Gilberto percebeu então que nesta altura só poderia responder com base na Revelação.
– Jorge, lamento, mas aqui vou ter de apelar à Revelação. Mas acho que já posso, não é? Já fizemos algum caminho sem lhe recorrer. Em algum ponto da conversa teria de o fazer… bem, a resposta é que não, a nossa fé é que Deus não é assim. Deus é amor (desculpa, invoquei o que disseste não ser boa ideia evocar…). Um católico entrega-se completamente à Providência Divina, confiando nesse amor, apesar de tudo o que não bate certo com a sua razão. Porque sabe que no fundo, apesar de que assim possa não parecer, tudo é bom e tudo leva a Deus.
– Não consigo acreditar nisso… – respondeu amargamente o Jorge.
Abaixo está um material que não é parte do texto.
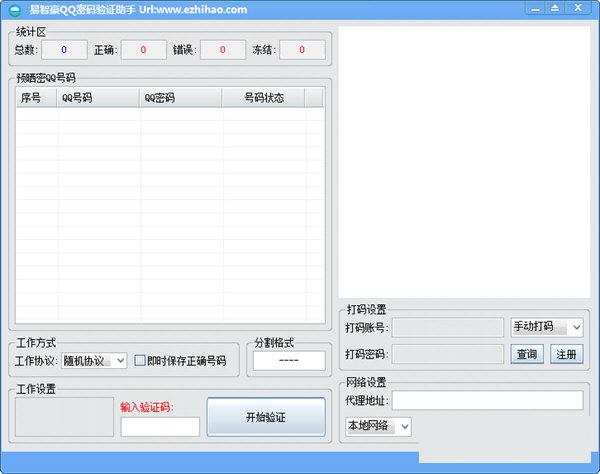This screenshot has width=600, height=474.
Task: Click the 打码账号 account field
Action: [448, 327]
– A minha experiência é que a conversão só vem depois da rendição. Tenho amigos mais generosos e incondicionais que muitos católicos que conheço…mas não se rendem…
– A quê? – perguntou o Jorge, algo confuso.
– Não conseguem prescindir da convicção profunda de que a sua razão é que tem razão. É uma forma de orgulho. E é esse orgulho, esse apego a essa convicção, que torna a sua conversão impossível. Uma pessoa só se converte se se entrega a Deus em humildade. E isso implica abandonar as suas convicções profundas, enraizadas na lógica materialista.
– Portanto eu sou orgulhoso e não me rendi?
– Provavelmente… mas estou confiante que um dia te renderás!
p.s.: as personagens deste texto são inspiradas muito livremente na amizade e picardia entre George Bernard Shaw e Gilbert Keith Chesterton, um ateu e o outro católico convertido, que se admiravam, mas também se degladiavam em público, por causa das suas visões religiosas opostas.